Matangi: Experiencing Equality
by Anita Das
Today in Dalit history, we revisit the story of a bhikkuni, or a Buddhist nun, from the “untouchable” Matang caste. She was variously written in Buddhist sciptures as Prakirti, Chandalika, or just Matangi.
Matangi’s brush with Buddhism began on a day when she was drawing water from a well. Ananda, one of the Buddha’s closest disciples, was was walking by her neighborhood, when he saw Matangi with water pots. Thirsty, he asked her for water. Matangi was nervous and fearful at this request. She knew what happened to her people when they shared water with the “upper” castes.
“I cannot give you water. Do you not see that I am from an untouchable caste?”
Ananda, calmly replied, “ I did not ask you for your caste — I asked you for water to drink.”

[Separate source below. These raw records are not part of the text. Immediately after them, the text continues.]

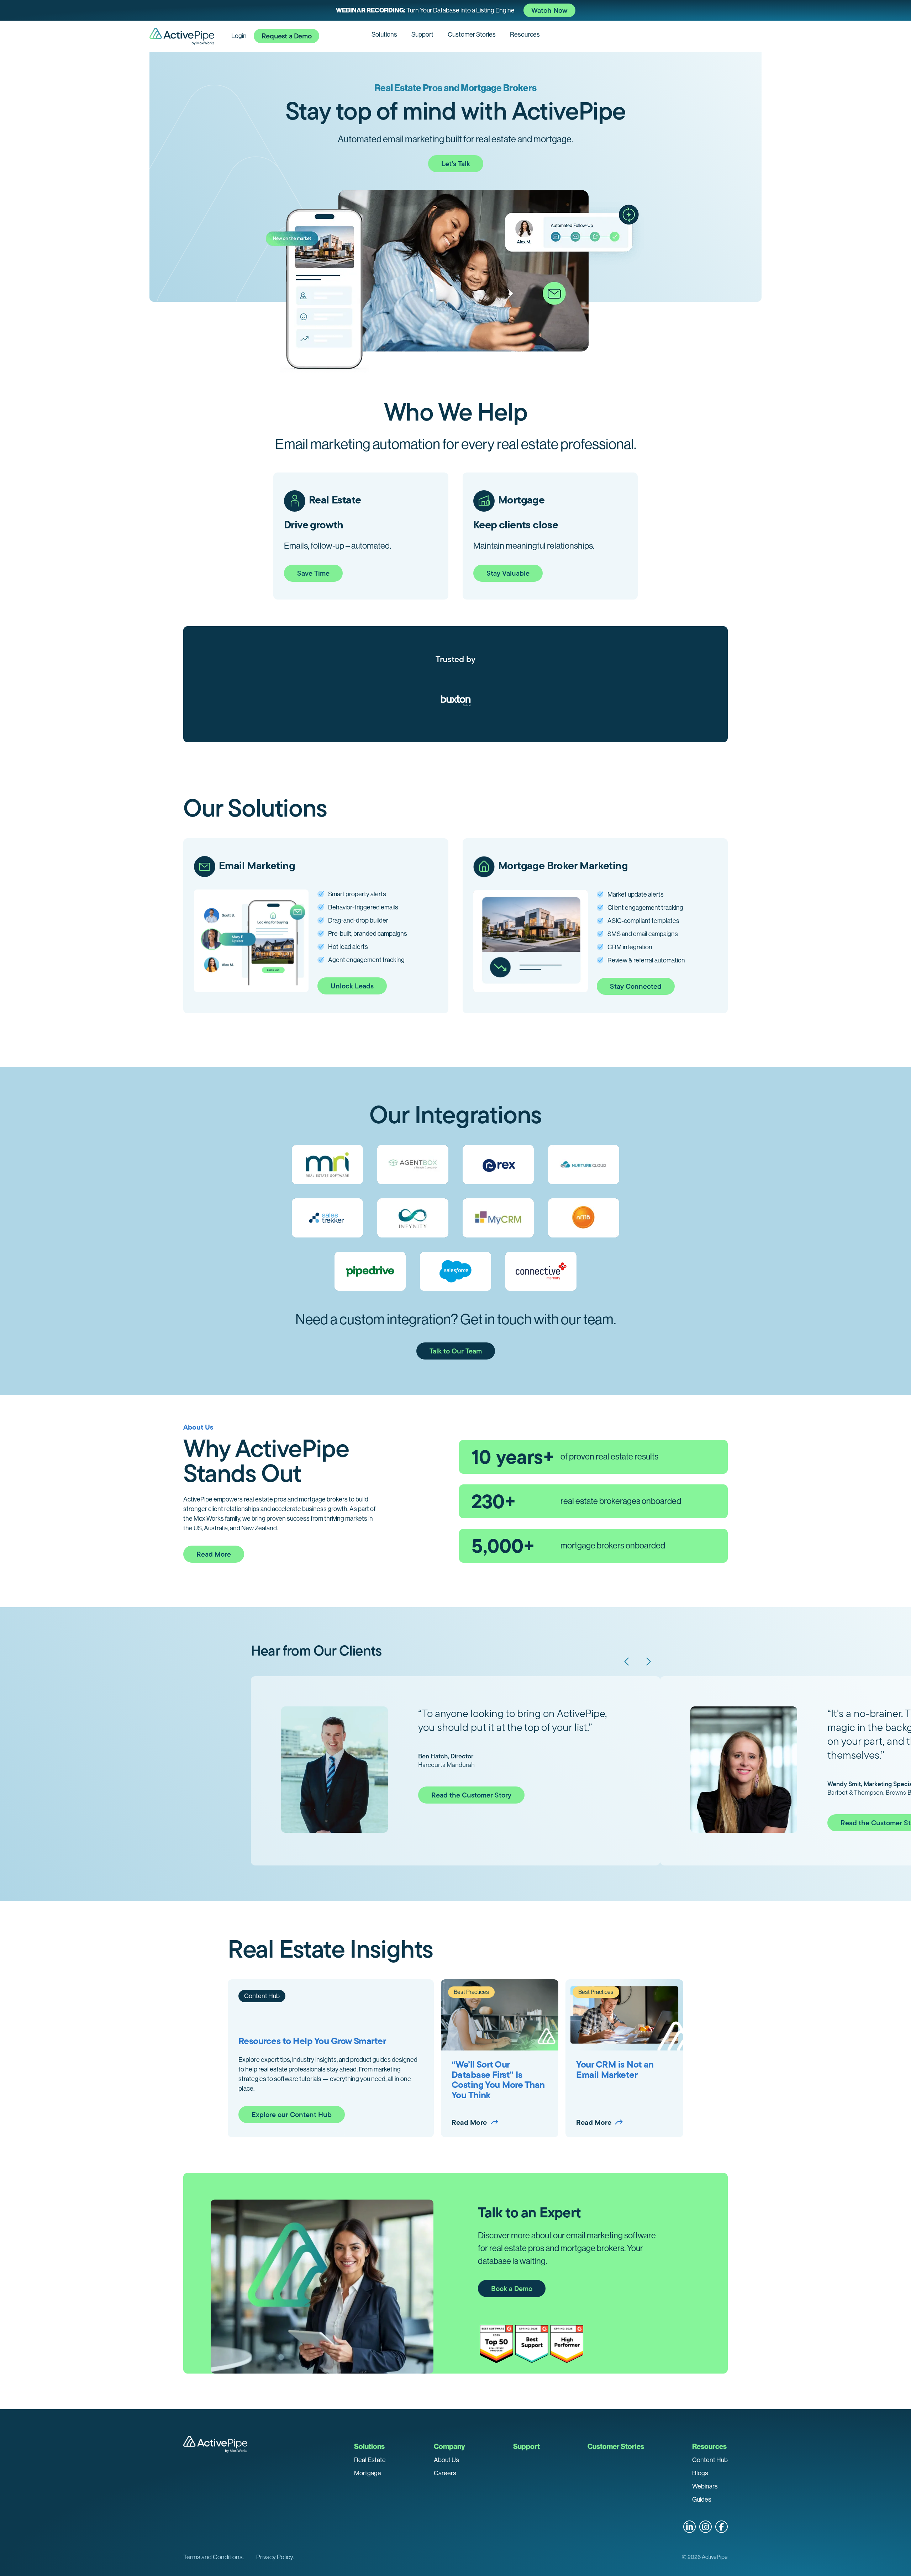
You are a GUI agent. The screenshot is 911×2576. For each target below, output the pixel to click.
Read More (213, 1554)
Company (449, 2446)
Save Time (313, 573)
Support (422, 34)
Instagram (705, 2526)
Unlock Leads (352, 986)
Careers (445, 2473)
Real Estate (370, 2460)
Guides (701, 2499)
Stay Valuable (508, 573)
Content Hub (710, 2460)
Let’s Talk (455, 163)
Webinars (705, 2486)
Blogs (700, 2473)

This whole request was new to her. She couldn’t believe someone thought it fine to drink water from her. She knew the lines society had drawn and her place in it. She was a Matang woman whose fundamental humanity had always been shunned. So why was this stranger breaking these ritual norms, she wondered.
Her curiosity got the best of her, and she began to ask Ananda a hundred questions — Where was he from? Why was he there? What religion did he practice that allowed him to drink from an untouchable’s hand?

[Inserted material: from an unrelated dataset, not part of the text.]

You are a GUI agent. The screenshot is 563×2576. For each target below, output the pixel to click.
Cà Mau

This unusual reception of her humanity, her first experience of equality, was profound and caused her to fall in love with Ananda. As he was a celibate monk of the Buddha’s order, he led her to the Buddha.
After spending time in the presence of the Buddha and learning about Buddhism, she realized that her love for Ananda was, in fact, a reflection of a love for deeper existential equity. She then asked the Buddha to allow her to join the sangha as a bhikkuni. The Buddha welcomed her into the fold and it is at this moment, that she is said to have become one of the earliest bhikkunis of the Sangha.

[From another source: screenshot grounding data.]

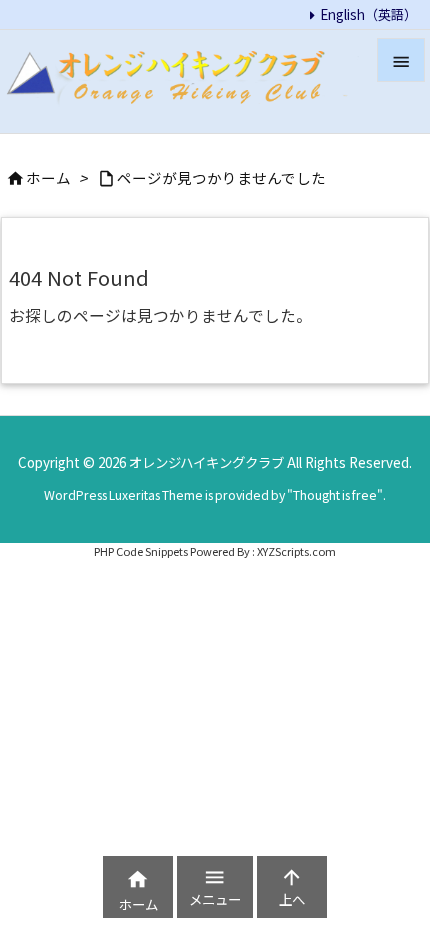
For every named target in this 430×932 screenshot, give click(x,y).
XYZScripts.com (296, 551)
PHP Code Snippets (141, 551)
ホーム (48, 177)
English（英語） (368, 14)
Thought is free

In her time in the sangha, she continued to challege and redefine social inequality. Aninteresting debate is recorded upon her induction into the sangha, the once-Brahmin King Prasanjit and other former Kshatriya members of the Sangha staged a protest.
“Lord, a Brahmin and a Chandala (untouchable) cannot worship together! They cannot even share space together!” They reprimanded the Buddha for this conduct.
However, the Buddha replied, “The Brahmin is not born of friction between pieces of dry wood, he does not descend from the sky or the wind and does not arise piercing the earth. A Brahmin is born from a womb just as a Chandala is. Nature itself contradicts the assumptions of inequalities between people. She shall stay and she shall serve the Sangha!”
Matangi’s story documents the fortitude of early “untouchable” women and the possibilities that, at the time, new and revolutionary faiths like Buddhism, offered to change the lives of the oppressed.
Anita Das is an independant scholar interested in women and the liberatory traditions of Buddhism.